Großer Bau mit ungewisser Zukunft: Das seit vier Jahren geschlossene Hotel am Park in der Kurallee von Stadtkyll. TV-Foto: Fritz-Peter Linden

Stadtkyll/Birgel. Vielleicht war ja einfach der Ort richtig gewählt, wenn man das Ergebnis betrachtet: Im Hochzeitszimmer der Birgeler Mühle trafen sich am Samstag knapp die Hälfte der verbliebenen rund 60 Apartment-Eigentümer des seit vier Jahren insolventen Hotel am Park, um über die Zukunft des geschlossenen Hauses zu sprechen.

Eingeladen hatte Mühlen-Hausherr Erwin Spohr, der von der Eigentümergemeinschaft auch als Hausverwalter des geschlossenen Hotels eingesetzt wurde. Ebenfalls dabei: Insolvenzverwalter Oliver Brand aus Trier, dessen Partner, der Unternehmensberater Andreas Becker, und der Stadtkyller Ortsbürgermeister Harald Schmitz.

Schweigen über Investor



Am Ende waren sich alle - darunter einige, die als Vertreter nicht anwesender Eigentümer angereist waren - darin einig, dass sie ihre Apartments an einen Investor verkaufen wollen. Sollte es tatsächlich dazu kommen, wäre eine wesentliche Hürde genommen, die bislang einer besseren Zukunft des Hotels im Weg stand. Denn der inzwischen auf den Plan getretene Interessent braucht sämtliche Räume, um sein Vorhaben umsetzen zu können.

Vorerst haben die Beteiligten Schweigen über den Investor und sein Vorhaben vereinbart. Dennoch scheint dieser eine Lösung zu bieten, bei der alle Einheiten des Gebäudekomplexes - Hotel, Restaurant, Wirtshaus und vor allem das Freizeitbad Vulkamar - wieder genutzt würden.

Insolvenzverwalter Oliver Brand zeigte sich im Anschluss hochzufrieden: Die Runde habe "nach kräftiger Aussprache eine Wende zum offenen, guten und konstruktiven Meinungsaustausch genommen. Es war eine sehr informative und erfolgreiche Versammlung. Weil die überwiegende Mehrheit der Eigentümer nun bereit ist, sich an dieser Lösung zu beteiligen." Deshalb denke er, "dass wir einen gehörigen Schritt nach vorn getan haben".

Unter den Anwesenden seien zudem einige gewesen, die bislang einem Verkauf ihrer Apartments noch skeptisch gegenübergestanden hätten. Auch Gastgeber Erwin Spohr, der mittlerweile mehr als ein Dutzend der 90 Apartments kontrolliert, habe klar für den Verkauf geworben (Spohr war am Wochenende nicht für eine Stellungnahme zu erreichen).

Weitere Gespräche folgen



"Von daher bin ich jetzt vorsichtig optimistisch", sagt Oliver Brand, "dass es uns tatsächlich gelingen wird, alle Eigentümer zu einen." Soweit bekannt, ist derzeit nur noch ein einziger übrig, der bisher nicht zum Verkauf zu überreden war. Dieser Eigentümer habe aber an der Zusammenkunft nicht teilgenommen.

Sehr zufrieden zeigte sich auch Ortsbürgermeister Harald Schmitz, zumal sich die zuletzt eher als Kontrahenten aufgetretenen Herren Brand und Spohr wieder vertragen hätten: "Damit hätte ich nicht gerechnet. Aber: Miteinander sprechen ist mal wieder die Devise gewesen. Das war der auslösende Punkt."

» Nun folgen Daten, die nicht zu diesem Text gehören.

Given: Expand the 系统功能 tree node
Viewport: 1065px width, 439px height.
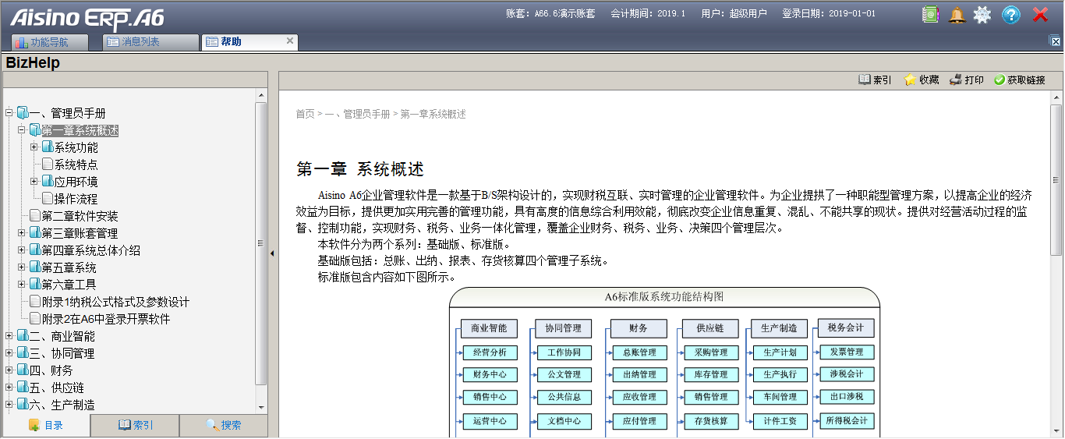Looking at the screenshot, I should click(x=34, y=147).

Über den Preis für die Apartments wollen die Beteiligten ebenfalls keine Angaben machen. Es ist aber längst bekannt, dass er nur noch einen sehr geringen Bruchteil des ursprünglichen Werts der Einheiten betragen wird, die vor dem Bau des Hotels im Jahr 1991 für Summen zwischen 60 000 und 75 000 Euro an den Mann gebracht worden waren.

Als Nächstes, sagt Oliver Brand, gehe man unter anderem in die weiteren Gespräche mit Investor, Kreissparkasse und Kommunalverwaltung. Wenn alles funktioniere und der offensichtliche Wunschkandidat aller Beteiligten sein Vorhaben umsetzen könne, "dann wäre das die Quadratur des Kreises".